The Middle Prince
by Dean Francis Alfar
part 1 of 2
IT IS BELIEVED that the heirless Sultan of Sulu, when he dreamt that his end was near, expressed an old man’s wish to have a son and see him grow. The Sultana, who was as barren as an empty mirror frame and wracked with guilt, called on anyone who could help make her dying husband’s desire come true.
She had done this before, several times in fact, summoning every holy man and imam, all the doctors and chirurgeons, storytellers and wisewomen, admirals and tailors, weavers and hermits, merchants and owners of nightingales, as well as, later, all manner of bakers, soldiers, traders, vagabonds, janissaries, scalawags, popinjays, and inventors of fabulous lifelike toys from within and without the Sultanate, across the Sea of Sulu to islands nearby and far — all to no avail.

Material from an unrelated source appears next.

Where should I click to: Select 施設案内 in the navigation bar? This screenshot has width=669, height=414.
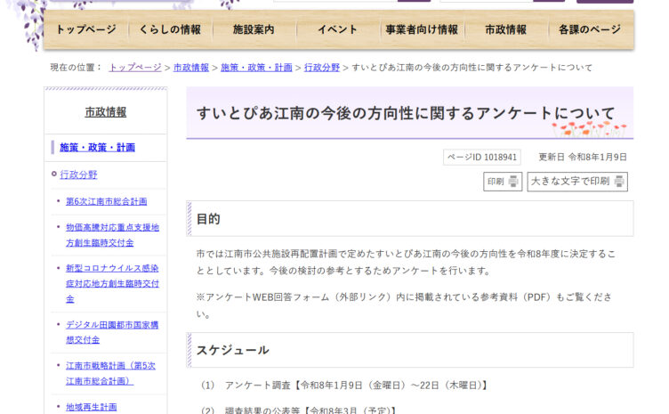point(254,29)
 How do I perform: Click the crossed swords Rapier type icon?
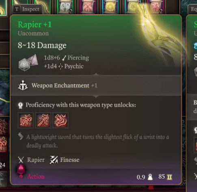(21, 160)
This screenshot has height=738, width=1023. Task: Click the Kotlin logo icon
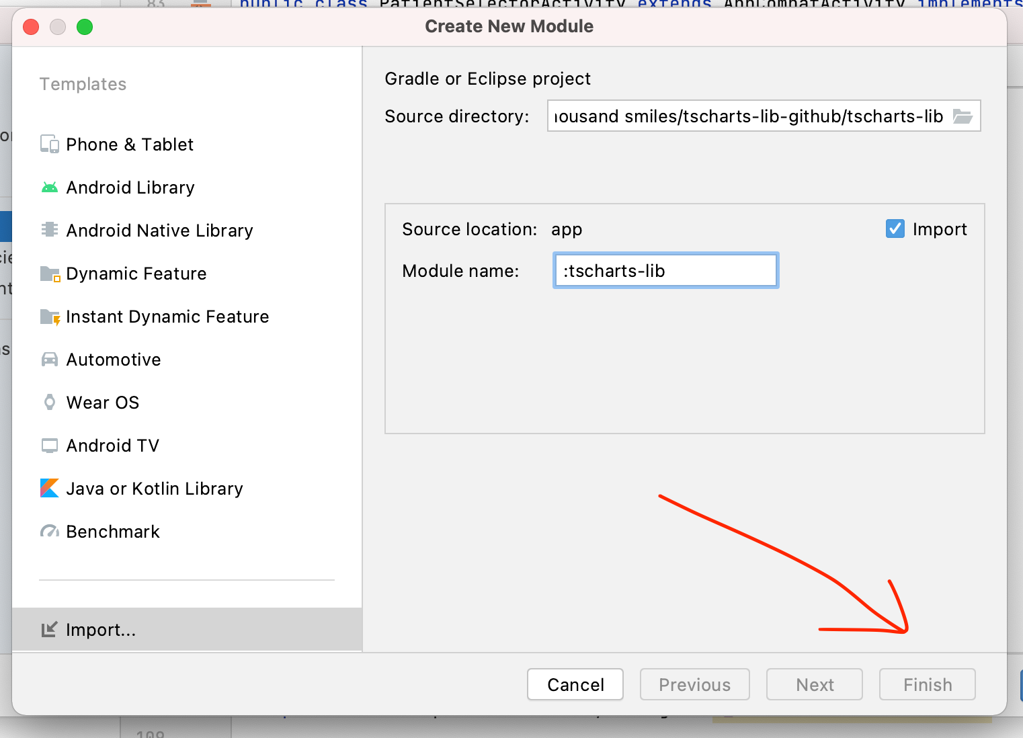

This time she made certain to invite the invisible powers of the welkin above, the secret warders of the groves, the spirits of the weave, the intelligences of words and oaths, the weeping dugong of Coron Island, the dwarves of the scattered mounds, as well as any free-willed jin, ifrit, lamia, sirocco, tiq’barang and elemental of Hinirang who could conceivably help.
She did this in a variety of ways: by blindfolded courier pigeon; with golden anklets attached to newborn salamanders; with engraved notes wrapped in silk of glorious colors encased in polished lacquer boxes buried near graveyards at midnight; with clever vials whose liquid sediment spelled out the entreaty when shaken; by burning vetiver-infused flax in freshly-turned fields; with gargantuan rocks that formed letters in barren sands; by pleading in the ears of the deaf; and by forcing scorpions with minutely inscribed messages on their carapaces into empty bottles before these were corked and hurled into the sea.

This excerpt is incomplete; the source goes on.